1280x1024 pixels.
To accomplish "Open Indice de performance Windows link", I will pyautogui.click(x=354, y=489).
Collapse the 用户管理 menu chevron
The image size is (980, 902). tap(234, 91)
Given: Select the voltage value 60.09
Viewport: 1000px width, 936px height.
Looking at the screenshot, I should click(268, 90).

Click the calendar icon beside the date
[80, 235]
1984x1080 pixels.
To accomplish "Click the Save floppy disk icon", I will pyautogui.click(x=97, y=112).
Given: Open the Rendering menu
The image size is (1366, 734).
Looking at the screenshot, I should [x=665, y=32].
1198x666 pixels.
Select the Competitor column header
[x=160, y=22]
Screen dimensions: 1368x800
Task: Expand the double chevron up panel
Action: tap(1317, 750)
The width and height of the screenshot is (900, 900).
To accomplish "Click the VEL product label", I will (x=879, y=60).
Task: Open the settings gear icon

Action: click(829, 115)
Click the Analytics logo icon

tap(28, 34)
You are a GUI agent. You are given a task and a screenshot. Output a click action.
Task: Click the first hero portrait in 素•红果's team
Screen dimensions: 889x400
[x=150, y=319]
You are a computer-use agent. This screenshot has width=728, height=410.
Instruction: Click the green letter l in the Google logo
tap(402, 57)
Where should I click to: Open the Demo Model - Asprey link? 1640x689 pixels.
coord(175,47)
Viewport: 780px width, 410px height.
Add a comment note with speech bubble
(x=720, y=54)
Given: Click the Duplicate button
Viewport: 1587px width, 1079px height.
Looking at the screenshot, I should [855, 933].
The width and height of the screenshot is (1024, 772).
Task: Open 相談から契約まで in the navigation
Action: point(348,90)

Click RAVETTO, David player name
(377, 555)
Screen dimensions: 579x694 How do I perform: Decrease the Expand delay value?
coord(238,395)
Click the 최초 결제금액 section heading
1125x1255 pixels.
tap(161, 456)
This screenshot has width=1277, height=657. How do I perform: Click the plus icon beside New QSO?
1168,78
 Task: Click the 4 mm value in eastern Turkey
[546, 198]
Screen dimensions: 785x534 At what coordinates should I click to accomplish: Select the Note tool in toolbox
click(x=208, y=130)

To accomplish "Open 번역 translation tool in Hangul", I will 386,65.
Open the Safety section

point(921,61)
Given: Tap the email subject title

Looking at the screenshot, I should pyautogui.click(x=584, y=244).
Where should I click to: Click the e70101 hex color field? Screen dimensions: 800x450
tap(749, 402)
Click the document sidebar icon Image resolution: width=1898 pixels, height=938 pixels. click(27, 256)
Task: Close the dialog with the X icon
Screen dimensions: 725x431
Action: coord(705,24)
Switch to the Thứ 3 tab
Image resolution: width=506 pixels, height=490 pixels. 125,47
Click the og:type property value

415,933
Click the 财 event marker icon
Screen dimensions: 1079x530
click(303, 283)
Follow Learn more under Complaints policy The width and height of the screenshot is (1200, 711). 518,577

----------------

* PROBLEM:
In the data above, find each line that uses the string "agent". Copy it.

* OUTPUT OF THE EXERCISE:
You are a GUI agent. You are given a task and a screenshot. Output a click action.
You are a computer-use agent. This screenshot has width=728, height=410.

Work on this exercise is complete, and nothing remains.